_Seçilen Metin_:
İş garantisi mi yoksa ideallerimiz mi?
Türkiye’de üniversitelerdeki toplam bölüm sayısı 3 bin civarında olmakla birlikte, İŞKUR’un insan kaynaklarına baktığınızda şu an aktif meslek ve iş sayısı 61 bin civarındadır. Mesela bilgisayar mühendisliği mezunu olan bir kişi bin 500’e yakın farklı bir iş alanında çalışabiliyor. Buradan da anlaşılıyor ki bölüm odaklı bir bakış açısı yerine üniversite odaklı bir bakış açısına ihtiyaç vardır. Ön lisan, lisans ve özel yetenek kategorisinde toplam 860 bin kişinin yerleşeceği alanlara öğrenciler örgün ve ikili öğrenim ve açık öğrenim kademelerinde okuyabilecekler. İşe yerleşme garantisi eğer 6 yıl sonra fazla bir değişiklik olmaz ise sadece tıp okuyup mezun olanlarda olacak. Bunu diş hekimlikleri takip edecek. Şu anda diş hekimliğini bitirenler bile kamuda iş bulmada zorlanmaktadırlar. Artık gerisini siz hesap ediniz. İş garantisi olmayan yerleri okumayalım mı? Tabi ki okuyacağız, her alanın kendine göre arz ve talep dengeleri uzun yıllar oluşmuş durumda. Tercihlerimizi öncelikle kendi fıtrat ve yeteneklerimiz doğrultusunda oluşturmamız gerektiği ancak bunun yanı sıra meslek seçerken iş imkânlarını, ülkemizdeki arz ve talep dengelerine bakmak gerekiyor. Bu arada ailenizin ekonomik durumunu da göz ardı etmeden onlar ile istişare ederek il dışında veya bulunduğunuz ildeki üniversiteleri tercih edebilirsiniz. Üniversite tercih ederken şehrin sosyal ve ekonomik dokusuna, o üniversitenin ülkemizdeki ve dünyadaki sıralamasına da dikkat etmeniz gerekiyor. Eğer puanınız, ekonomik durumunuz el veriyorsa il dışında, büyük şehirlerde ve kendini ispat etmiş üniversitelerde okumanızı tavsiye ederim. Bu gibi yerlerden mezun olduktan sonra hem bilim insanı hem de sosyal yönden sanki iki üniversite bitirmiş oluyor gibi kendinizi hissedeceksiniz. Bir öğrenci bugün itibariyle bir üniversiteye girdiğinde hazırlık da okuyacağını varsayarsanız 5 yıl sonra mezun olacaktır. Bugün dünyanın ve Türkiye’nin içerisinde olduğu durumu göz önüne alarak şu veya bu işte para veya gelecek var gibi yaklaşımlar sergilemek kesinlikle yanlıştır, yani beş yıl sonra ne olup olmayacağını kimse kestiremez.

_Gösterilen Veriler_:
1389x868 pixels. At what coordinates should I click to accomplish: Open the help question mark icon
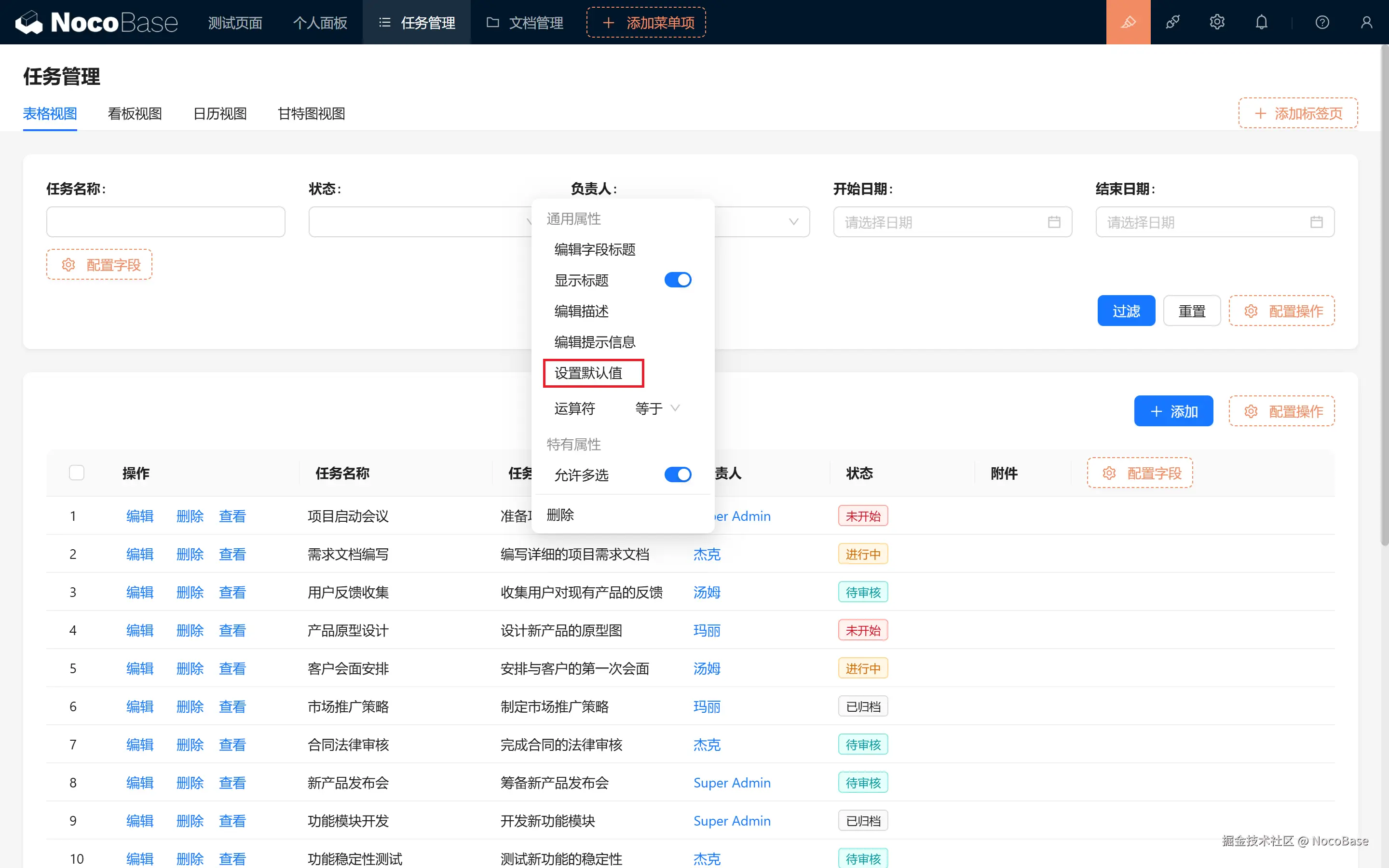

_Görev_:
Üniversite tercihiyle ilgili metne göre bilgisayar mühendisliği mezunu bir kişi yaklaşık kaç farklı iş alanında çalışabilmektedir?

_Doğru Yanıt_:
Bin 500'e yakın farklı iş alanında.